MOSCOW — When President Vladimir V. Putin meets President Bush in St. Petersburg on Saturday, more than a few observers will be wondering just how Russia's steely leader opposed a hyperpower over the war in Iraq and came away unscathed.
The answer lies somewhere between Bush's evident personal regard for Russia's leader, and Putin's skill in playing his hand on the world stage. Yet for all his stature abroad, Putin is looking increasingly vulnerable at home, facing growing fears that his dominance of the state machinery has peaked.

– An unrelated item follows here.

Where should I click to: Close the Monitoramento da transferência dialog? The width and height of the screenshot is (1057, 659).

Acerbic and decisive in public, able to hold his own with world leaders of all stripes, Putin has proven mystifyingly unable to marshal his global stature and his personal popularity even to dispense with the Kremlin's political troublemakers, much less to carry out the painful social changes he has repeatedly said Russia still needs to make.

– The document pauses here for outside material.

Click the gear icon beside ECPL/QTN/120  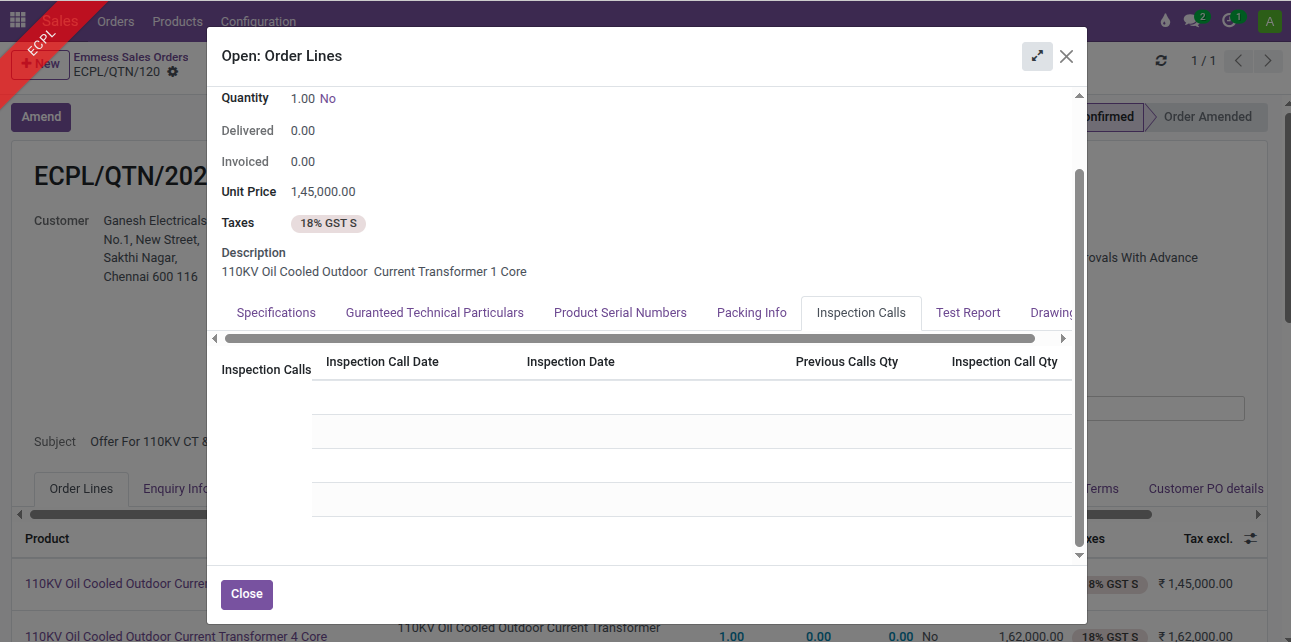click(173, 72)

Three years into his term, many experts have concluded that Putin's outward show of authority masks a careful balancing act among competing interests, from tycoons to political kingpins, who helped create his amazing success and benefit from it.
On its face, this is an odd time for doubts. Putin has won general acclaim for transforming Russia from Skid Row deadbeat to sober, even respected nation-state. Public opinion polls routinely accord him the approval of seven in 10 Russians.
Moreover, thanks almost exclusively to high oil prices, Russia's economy has racked up five consecutive years of growth at a time of worldwide stagnation.
The president's own rhetoric remains tough as ever. Not two weeks ago, in his annual address to the Russian parliament, Putin recommitted himself to creating a "sustainable democracy where human, political and civil rights will be fully ensured," and suggested opening political party finances to public scrutiny and giving the parliament a greater say in forming the government.
The problem, analysts say, is with performance. After pushing a sweeping tax-system overhaul and new legal codes through parliament in his first two years, Putin has been unable to press much more of his economic and social revolution through a government he supposedly dominates.
Lilia Shevtsova, a domestic political scholar at the Cargenie Endowment's Moscow Center, said in a recent interview: "I have an image of Putin sitting in the bunker constantly pressing buttons," adding that, "and until recently, he didn't know that the bunker isn't connected to reality, that all the ties are cut."
If that seems a harsh judgment, the growing consensus among outside analysts is that Putin is hardly the all-powerful figure his poll ratings and global reputation would suggest.